Iraqi Kurds says Islamic State used chlorine gas against them

Iraqi Kurdish authorities said on Saturday (March 14) they have evidence that Islamic State had used chlorine gas as a chemical weapon against their peshmerga fighters.

The Security Council of the semi-autonomous Kurdish region (KRSC) said in a statement that the peshmerga had taken soil and clothing samples after an Islamic State suicide bombing in northern Iraq in January.

It said laboratory analysis showed “the samples contained levels of chlorine that suggested the substance was used in weaponised form.”

The Kurdish authorities said in their statement they had “long suspected that (IS) fighters have been using chemical agents” and cited video footage from battles around the city of Tikrit between the militants and Iraqi troops and allied Shi’ite militias where “plumes of orange smoke” were visible.

Reuters was also given video footage of what the Kurdish Security Council identified as being from a January 23 attack.

Among the images were several of canisters lying on the ground that the security council says were found at the site and contained chlorine.

Chlorine is a choking agent whose use as a chemical weapon dates back to World War One.

It is banned under the 1997 Chemical Weapons Convention, which prohibits all use of toxic agents on the battlefield.

The Kurdish allegation could not be independently confirmed.

Chlorine has been used “systematically” in the civil war in neighbouring Syria, anOrganisation for the Prohibition of Chemical Weapons (OPCW) fact-finding mission found last year.

The OPCW would have to get its own samples to confirm the use of chemical weapons in a member state.

The Kurdish statement said the January 23 suicide car bombing by Islamic State took place on a highway between Mosul and the Syrian border.

A Kurdish security source said that the peshmerga fired a rocket at the car carrying the bomb so there were no casualties from the incident except for the suicide bomber.

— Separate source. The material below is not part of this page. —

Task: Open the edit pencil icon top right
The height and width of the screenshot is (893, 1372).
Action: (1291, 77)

About a dozen peshmerga fighters experienced symptoms of nausea, vomiting,dizziness or weakness, the source said.

The statement said the analysis was carried out in a European Union-certified laboratory after the soil and samples were sent by the Kurdish Regional Government to a “partner nation” in the U.S.-led coalition that is fighting Islamic State militants in Iraq and Syria.

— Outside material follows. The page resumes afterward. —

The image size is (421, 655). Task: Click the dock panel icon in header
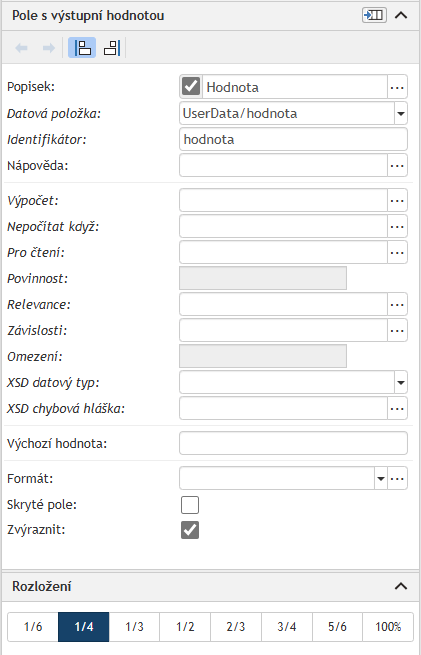coord(374,15)
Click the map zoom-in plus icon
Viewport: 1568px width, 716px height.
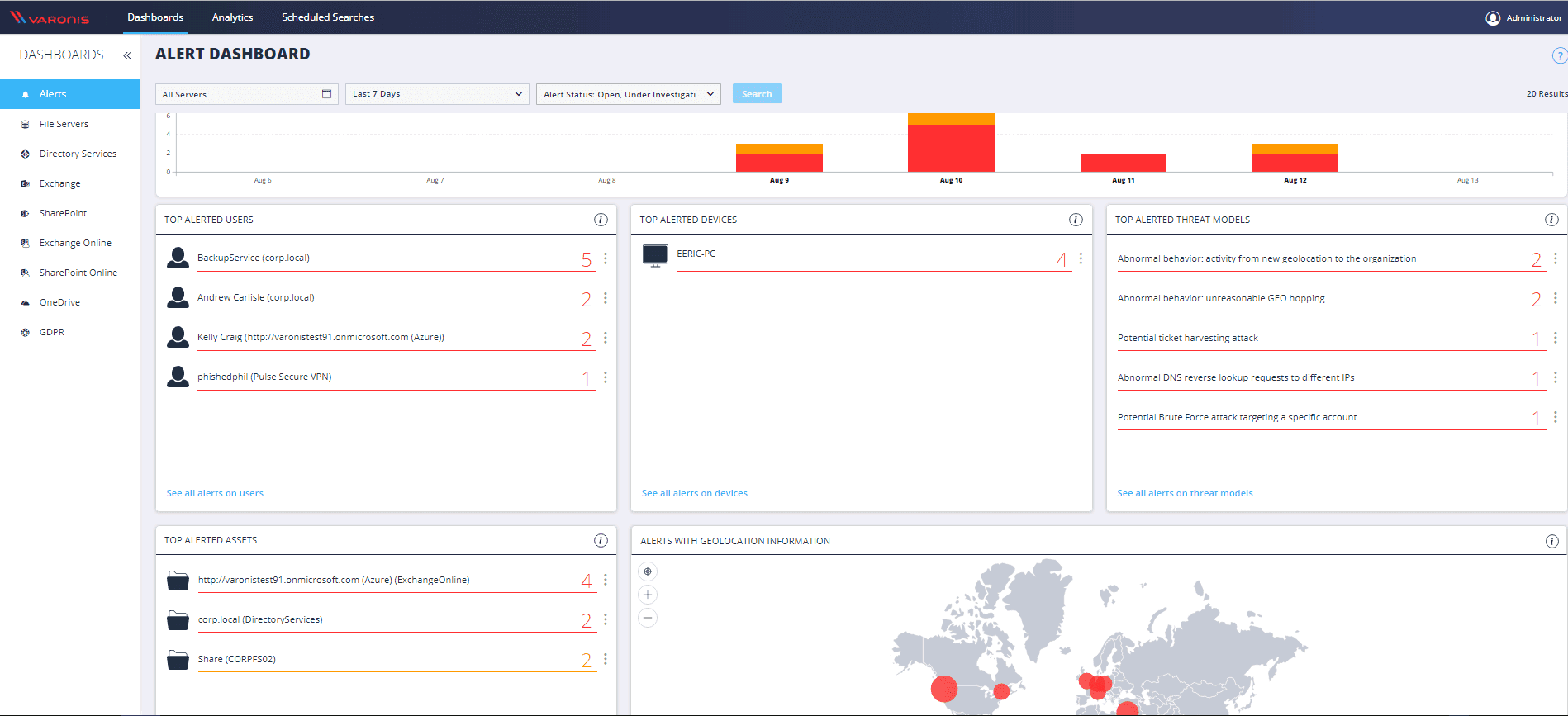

The source described the samples as “leftovers from the suicide bomber”, but declined to identify the laboratory.

Iraq’s Kurds were the victims of the deadliest chemical attack of modern times when Saddam Hussein’s air force bombed the town of Halabja in 1988, gassing at least 5,000 people to death.

OPCW spokesman Peter Sawczak said the organisation has not received a request from Iraq to investigate the claims of chemical weapons use.

The U.S. Central Command said on January 30 that an Islamic State chemical weapons expert had been killed in a coalition air strike six days earlier near Mosul- the day after the car bombing cited in Saturday’s statement.

The expert, Abu Malik, had been a chemical weapons engineer during the rule ofSaddam Hussein and then affiliated himself with al Qaeda in Iraq in 2005, Central Command said at the time.

His joining Islamic State gave the insurgent force a chemical weapons capability, it added.

The Pentagon in Washington had no comment on Saturday’s Kurdish statement.

Kurdish forces, backed by U.S.-led air strikes, have taken a prominent role in fighting the Islamic State jihadists who last year declared a cross-border caliphate after seizing land in eastern Syria and northern Iraq.

No international organisation has documented the use of chemical weapons on Iraqi territory in the war with IS.